Defense attorney Terrence Patton cited Morrill's mental health issues in seeking leniency from Judge J. Howe Brown.
Morrill told an investigator preparing his pre-sentence report about being sexually assaulted by the legendary Bigfoot, a North American folklore character said to be between 7 and 10 feet tall, and covered in dark brown or dark reddish hair. Patton said Morrill really believes the assaulted happened.
However, Morrill was determined to be mentally competent to stand trial. The judge also couldn't have been impressed with Morrill's criminal record, which includes a rape conviction involving a child in New Hampshire.
According to the evidence presented by prosecutor Jim Peterson, Morrill was one of several out-of-state online predators identified last year by Detectives Darryl Wells and John Chapman.
The detectives made Internet contact with Morrill and others while pretending to be young boys.
Chapman introduced another suspected predator to Wells, his "13-year-old friend," and both detectives received pictures and movies of boys having sex with other children and adults.

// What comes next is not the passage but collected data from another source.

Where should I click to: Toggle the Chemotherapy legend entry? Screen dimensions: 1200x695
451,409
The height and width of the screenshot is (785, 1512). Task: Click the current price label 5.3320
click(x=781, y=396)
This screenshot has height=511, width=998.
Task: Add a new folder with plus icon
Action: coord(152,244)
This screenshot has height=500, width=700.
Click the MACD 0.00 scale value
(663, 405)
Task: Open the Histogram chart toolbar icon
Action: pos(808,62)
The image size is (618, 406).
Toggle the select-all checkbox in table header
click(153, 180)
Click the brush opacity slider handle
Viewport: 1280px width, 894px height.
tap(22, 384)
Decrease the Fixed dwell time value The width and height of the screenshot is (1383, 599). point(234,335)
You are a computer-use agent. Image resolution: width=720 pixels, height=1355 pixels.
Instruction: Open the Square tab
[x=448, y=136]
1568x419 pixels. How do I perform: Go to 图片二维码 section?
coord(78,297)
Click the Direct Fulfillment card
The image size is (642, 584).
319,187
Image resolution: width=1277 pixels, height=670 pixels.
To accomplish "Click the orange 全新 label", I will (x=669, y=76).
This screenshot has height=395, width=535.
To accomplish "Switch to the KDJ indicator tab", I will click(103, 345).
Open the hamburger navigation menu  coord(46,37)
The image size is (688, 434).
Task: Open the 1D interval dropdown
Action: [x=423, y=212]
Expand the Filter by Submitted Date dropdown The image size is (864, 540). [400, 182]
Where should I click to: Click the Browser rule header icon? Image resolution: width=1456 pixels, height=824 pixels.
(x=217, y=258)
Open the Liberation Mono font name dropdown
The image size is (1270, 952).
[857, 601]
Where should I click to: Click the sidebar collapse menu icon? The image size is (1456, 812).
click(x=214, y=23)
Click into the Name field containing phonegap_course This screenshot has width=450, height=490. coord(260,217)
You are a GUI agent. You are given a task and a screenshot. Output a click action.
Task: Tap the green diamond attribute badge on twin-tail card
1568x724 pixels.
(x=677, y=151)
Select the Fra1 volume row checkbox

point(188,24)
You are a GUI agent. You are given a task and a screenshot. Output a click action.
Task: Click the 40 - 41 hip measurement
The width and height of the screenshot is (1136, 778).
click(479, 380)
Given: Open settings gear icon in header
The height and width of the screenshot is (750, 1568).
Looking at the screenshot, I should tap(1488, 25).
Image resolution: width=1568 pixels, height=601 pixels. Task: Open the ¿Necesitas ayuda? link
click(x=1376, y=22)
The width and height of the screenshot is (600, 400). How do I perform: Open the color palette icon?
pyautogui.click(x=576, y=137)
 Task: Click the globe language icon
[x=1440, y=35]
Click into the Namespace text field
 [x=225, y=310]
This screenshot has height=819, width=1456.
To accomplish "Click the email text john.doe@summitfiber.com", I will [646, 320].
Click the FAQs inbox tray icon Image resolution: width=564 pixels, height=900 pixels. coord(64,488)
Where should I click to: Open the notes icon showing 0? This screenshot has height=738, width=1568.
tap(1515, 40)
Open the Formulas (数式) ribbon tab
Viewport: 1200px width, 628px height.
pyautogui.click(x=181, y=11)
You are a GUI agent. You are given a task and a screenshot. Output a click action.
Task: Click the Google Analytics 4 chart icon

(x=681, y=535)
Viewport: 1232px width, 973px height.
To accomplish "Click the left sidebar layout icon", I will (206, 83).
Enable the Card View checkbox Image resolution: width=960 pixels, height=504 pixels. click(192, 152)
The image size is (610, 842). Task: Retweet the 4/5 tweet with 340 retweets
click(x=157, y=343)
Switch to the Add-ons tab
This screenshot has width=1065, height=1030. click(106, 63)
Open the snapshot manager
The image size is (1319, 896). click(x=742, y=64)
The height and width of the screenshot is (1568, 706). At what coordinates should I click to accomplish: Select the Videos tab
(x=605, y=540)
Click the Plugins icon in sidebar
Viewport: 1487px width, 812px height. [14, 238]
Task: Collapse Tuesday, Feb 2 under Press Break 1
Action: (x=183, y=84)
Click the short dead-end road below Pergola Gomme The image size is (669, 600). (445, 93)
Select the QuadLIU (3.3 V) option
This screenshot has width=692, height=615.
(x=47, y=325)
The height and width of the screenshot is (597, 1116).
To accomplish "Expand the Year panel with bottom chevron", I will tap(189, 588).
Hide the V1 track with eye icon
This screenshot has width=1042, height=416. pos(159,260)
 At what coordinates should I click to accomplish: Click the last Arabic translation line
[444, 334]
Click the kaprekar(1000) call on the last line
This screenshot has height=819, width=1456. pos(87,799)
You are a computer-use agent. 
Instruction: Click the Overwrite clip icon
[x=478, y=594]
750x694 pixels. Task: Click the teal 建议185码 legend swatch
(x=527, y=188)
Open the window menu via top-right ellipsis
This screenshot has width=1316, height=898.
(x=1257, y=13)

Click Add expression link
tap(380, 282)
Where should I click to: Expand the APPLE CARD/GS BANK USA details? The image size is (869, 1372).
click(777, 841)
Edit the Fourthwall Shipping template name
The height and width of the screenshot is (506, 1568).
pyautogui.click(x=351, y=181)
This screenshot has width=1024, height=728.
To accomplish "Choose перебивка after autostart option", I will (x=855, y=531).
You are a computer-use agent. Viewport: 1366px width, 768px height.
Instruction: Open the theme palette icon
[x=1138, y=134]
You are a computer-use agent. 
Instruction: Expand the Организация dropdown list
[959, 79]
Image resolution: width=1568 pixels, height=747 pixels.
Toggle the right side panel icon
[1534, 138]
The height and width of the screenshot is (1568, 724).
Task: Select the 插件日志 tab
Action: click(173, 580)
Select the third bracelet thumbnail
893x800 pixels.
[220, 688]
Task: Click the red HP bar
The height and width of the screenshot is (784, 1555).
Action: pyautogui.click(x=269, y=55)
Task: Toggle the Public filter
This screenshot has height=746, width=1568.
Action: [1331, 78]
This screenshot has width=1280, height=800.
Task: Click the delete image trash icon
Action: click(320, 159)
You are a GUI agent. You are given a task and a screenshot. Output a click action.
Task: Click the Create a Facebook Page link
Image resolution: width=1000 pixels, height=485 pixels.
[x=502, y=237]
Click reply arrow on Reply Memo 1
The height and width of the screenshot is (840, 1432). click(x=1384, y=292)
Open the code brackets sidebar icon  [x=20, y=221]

The real boys were between 5 and 12 years old. The other predator brought Morrill into the conversations and Peterson presented pages of online discussions in which Morrill expresses his desire for sex acts with young boys.
Morrill was convicted of five counts of attempting to take indecent liberties with a child, five counts of using electronic equipment to solicit a juvenile and 10 counts of reproducing child pornography.
Morrill is still facing similar charges in Prince William County.